A sender should treat server-sent wants as dynamic encoder input, not as the sole source of Video stream state. If a layer is wanted at 0, pause that layer and announce it inactive when appropriate. If a layer is wanted at a lower quality, reduce bitrate, resolution, framerate, or choose a lower RID rather than continuing to send the full layer. Receivers should keep sending updated wants as views appear, disappear, resize, pin, or move between foreground and background.

Media Sink Wants Structure

Field	Type	Description
{ssrc}?	integer	Desired quality for the stream with the matching SSRC key (0-100)
any?	integer	Desired quality for all otherwise unspecified streams (0-100)
pixelCounts?	object[integer, number]	Desired approximate pixel count for each stream, keyed by SSRC

Example Media Sink Wants

{
  "op": 15,
  "d": {
    "8964": 100,
    "any": 50,
    "pixelCounts": {
      "8964": 1189844.5769597634
    }
  }
}

Voice Backend Version

For analytics, the client may want to receive information about the voice backend's current version.

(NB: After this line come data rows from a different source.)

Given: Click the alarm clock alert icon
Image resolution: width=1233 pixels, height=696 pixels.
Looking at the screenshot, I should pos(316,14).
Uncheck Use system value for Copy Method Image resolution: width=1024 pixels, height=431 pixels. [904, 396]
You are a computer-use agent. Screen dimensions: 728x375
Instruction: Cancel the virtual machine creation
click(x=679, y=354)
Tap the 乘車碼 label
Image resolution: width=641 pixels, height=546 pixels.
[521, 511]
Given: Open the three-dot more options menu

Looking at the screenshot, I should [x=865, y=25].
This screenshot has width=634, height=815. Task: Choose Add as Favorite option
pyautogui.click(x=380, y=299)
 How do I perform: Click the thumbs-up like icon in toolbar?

To do so, send an Opcode 16 Voice Backend Version with an empty payload.

Voice Backend Version Structure

Field	Type	Description
voice	string	The voice backend's version
rtc_worker	string	The WebRTC worker's version

Example Voice Backend Version (Send)

{
  "op": 16,
  "d": {}
}

In response, the voice server will send an Opcode 16 Voice Backend Version payload with the versions:

Example Voice Backend Version (Receive)

{
  "op": 16,
  "d": {
    "voice": "0.9.1",
    "rtc_worker": "0.3.35"
  }
}

No Route

If a client cannot establish any usable RTC route after selecting a protocol, it may send an Opcode 32 No Route payload with an empty payload. This informs the voice server that connection setup failed at the RTC transport layer.

Example No Route

{
  "op": 32,
  "d": {}
}

Streams

Stream connections operate in a similar fashion to regular voice connections. In fact, on the protocol side, they are identical and use all of the payloads and processes described above. The main differences are within the Gateway protocol, as streams are started and joined differently to regular voice connections.

Connecting to Streams

To start or join a stream, the client must first be connected to the voice instance that the stream is hosted on. Then, send a Create Stream or Watch Stream payload to the Gateway.

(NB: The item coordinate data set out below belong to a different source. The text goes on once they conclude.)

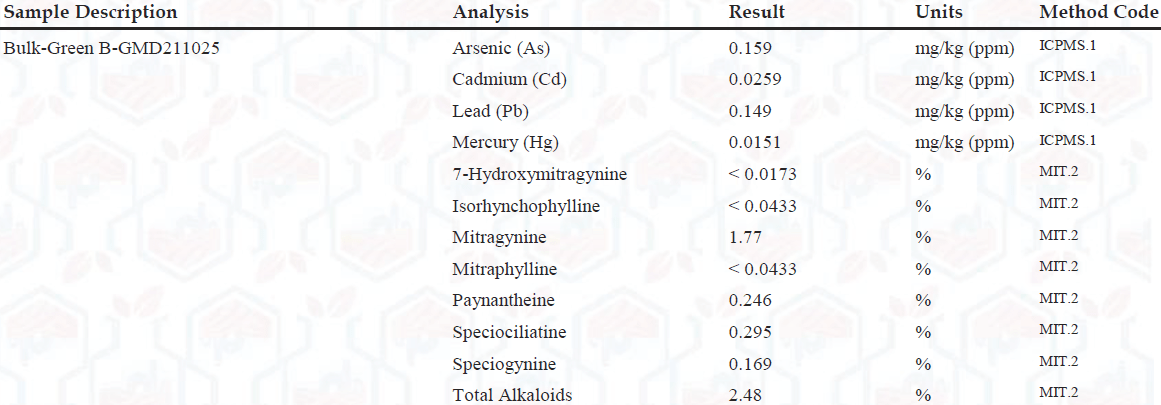Select the Result column header
This screenshot has height=405, width=1161.
point(756,13)
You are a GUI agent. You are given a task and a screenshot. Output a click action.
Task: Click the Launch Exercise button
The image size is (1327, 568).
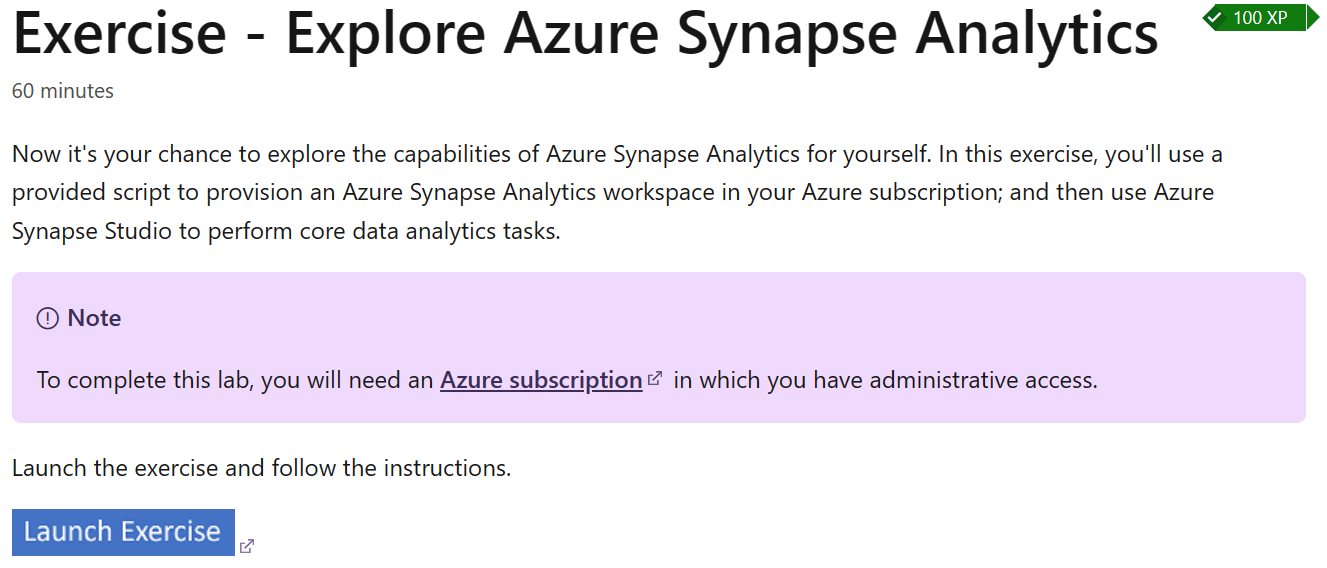point(123,532)
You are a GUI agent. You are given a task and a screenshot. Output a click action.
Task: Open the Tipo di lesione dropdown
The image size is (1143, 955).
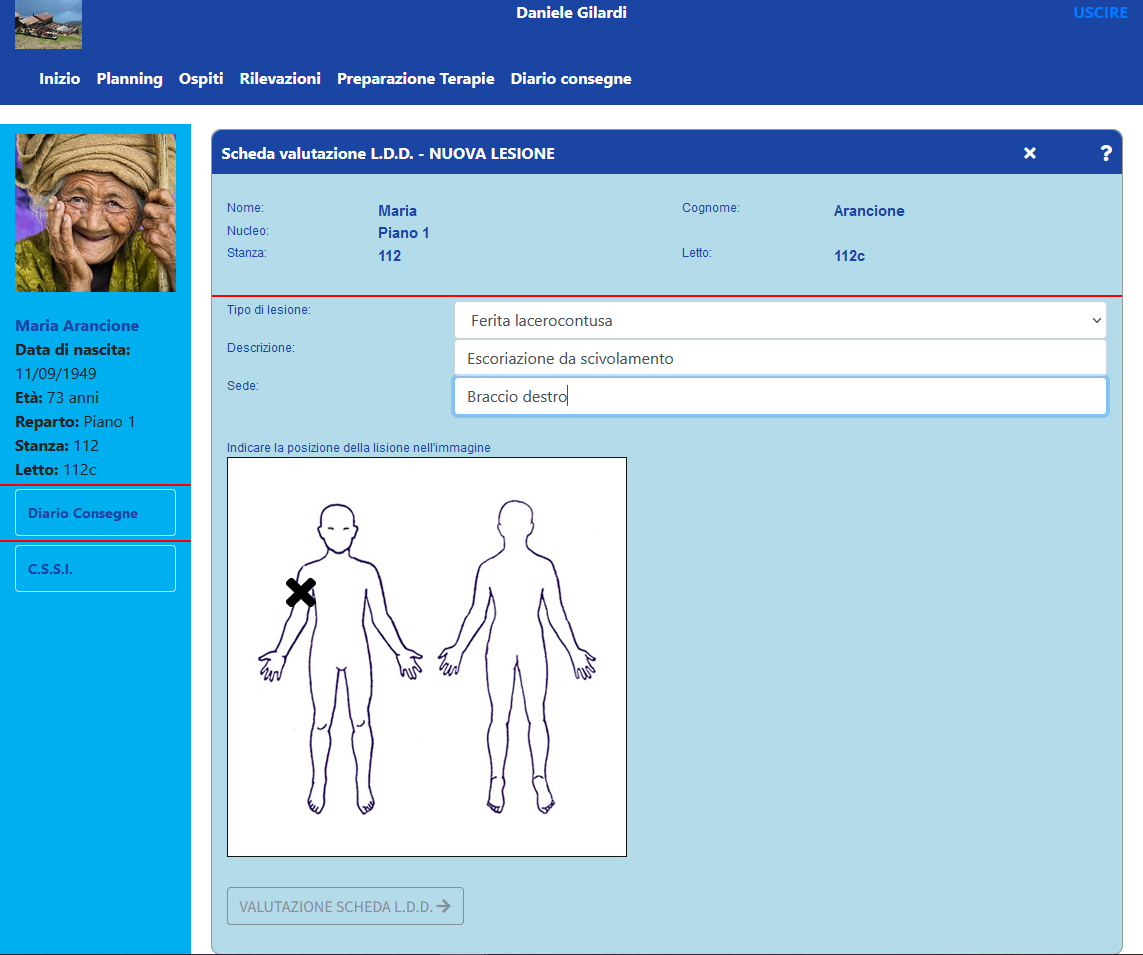point(780,321)
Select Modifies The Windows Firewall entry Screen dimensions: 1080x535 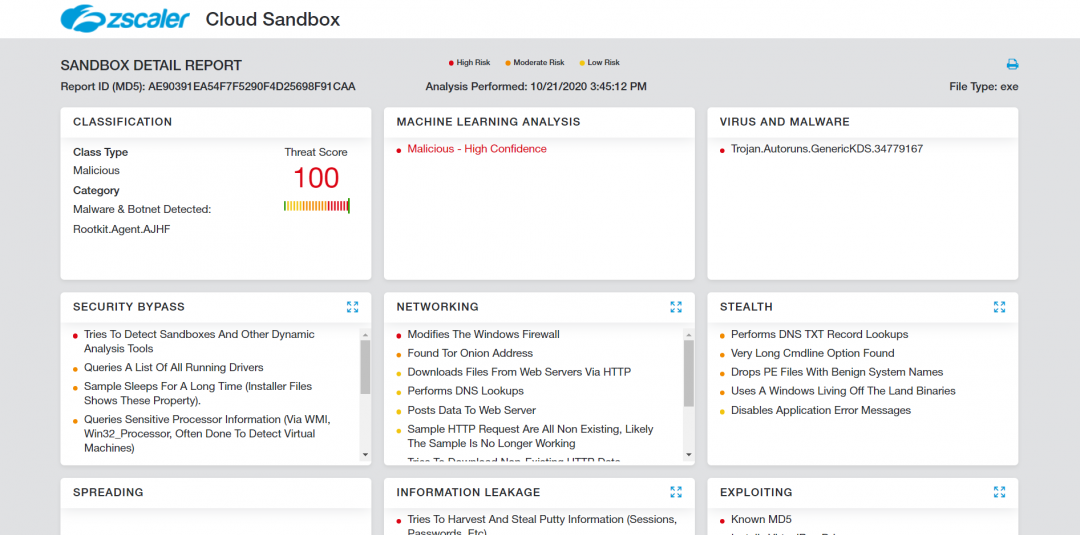tap(483, 334)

If our request succeeded, as with voice, you must wait for the Gateway to respond with two events—a Stream Create event and a Stream Server Update. You can then use the information provided in these events to establish a connection to the stream server as outlined in Connecting to Voice. Note that the server_id and channel_id used when identifying will be provided in the Stream Create event.

Note that if joining a stream fails, the Gateway will instead respond with a Stream Delete event which will contain the reason for the failure.

Stream Media Connections

A stream uses a separate RTC connection from the parent voice channel. The parent voice connection must remain connected so the user remains in the voice instance, but the stream has its own WebSocket, transport, state, and media packets.

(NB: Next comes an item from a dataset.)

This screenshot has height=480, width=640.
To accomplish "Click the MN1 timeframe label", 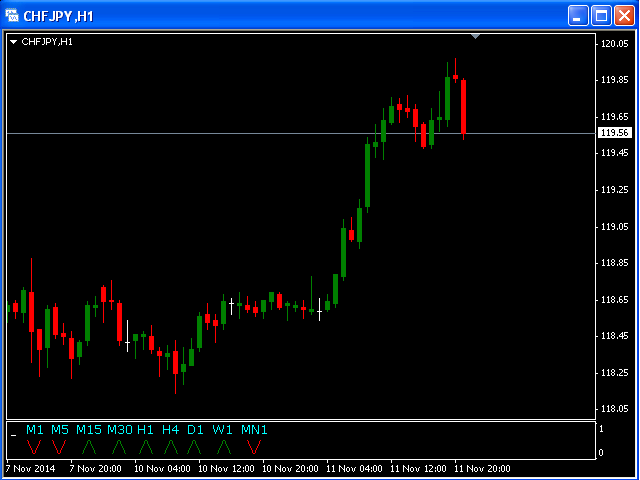I will point(254,430).
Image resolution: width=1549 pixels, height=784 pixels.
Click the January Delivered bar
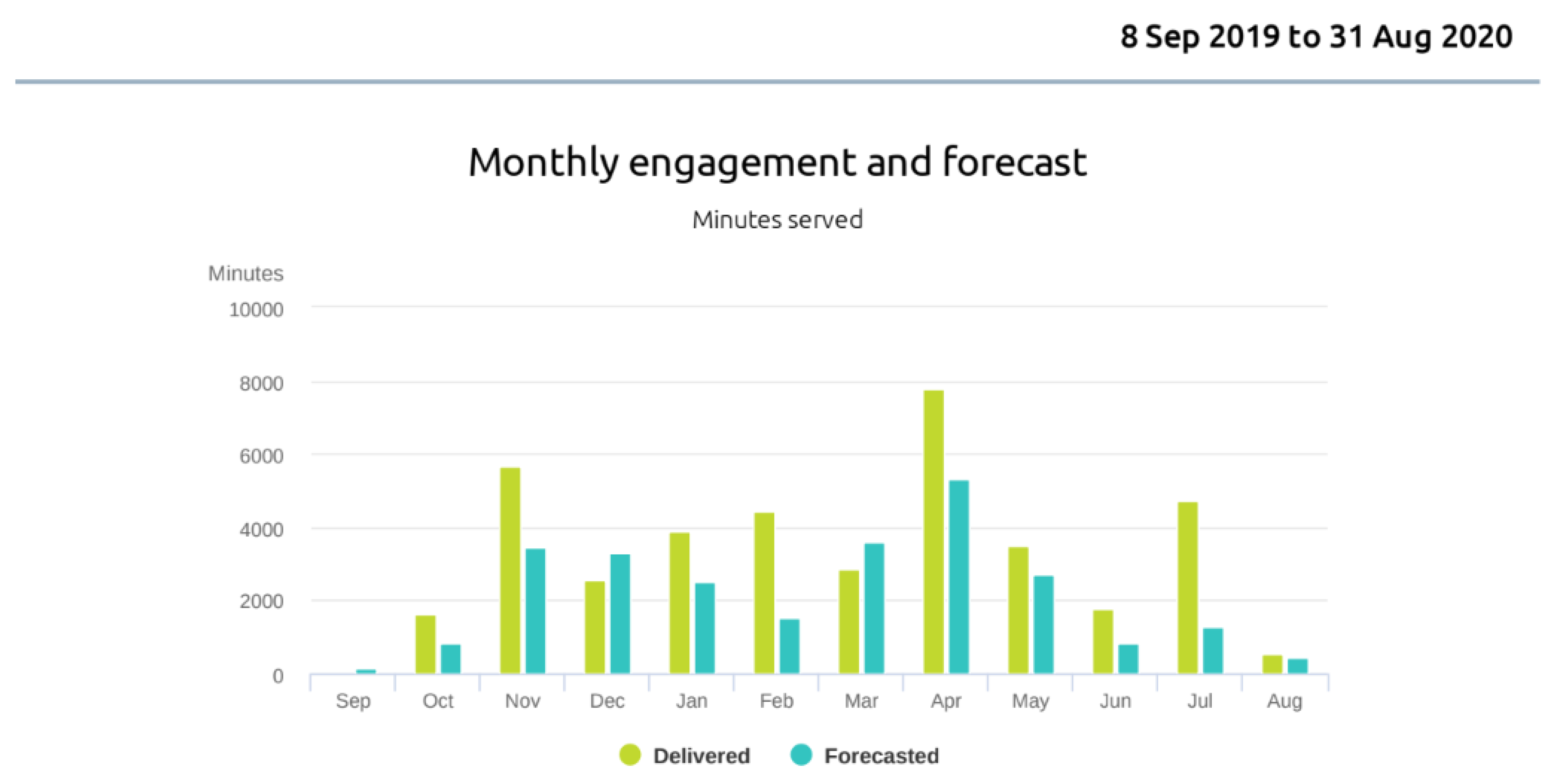click(x=680, y=603)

If the stream includes application or system audio, send that audio on the stream RTC connection as Opus. Clients should mark this with the SOUNDSHARE speaking flag rather than normal voice speaking, so viewers can treat it as contextual stream audio.

Stream viewers connect to the stream RTC connection and request the stream SSRCs they want with Media Sink Wants. Do not use the parent voice connection's audio or video SSRCs for stream media; the stream connection has its own SSRC namespace. Additionally, do not attempt to send media to streams you are viewing. Only stream owners should transmit data to the RTC connection.

For stream E2EE, clients must use a stream-specific MLS group ID rather than the voice channel ID. Current stream RTC uses the media-session ID, which is one less than the stream rtc_server_id, as the DAVE/MLS group ID.

If a stream becomes unavailable, reset RTP receive, RTCP feedback, DAVE, and transport state for that stream RTC connection. The parent voice connection and its media state are independent and unaffected.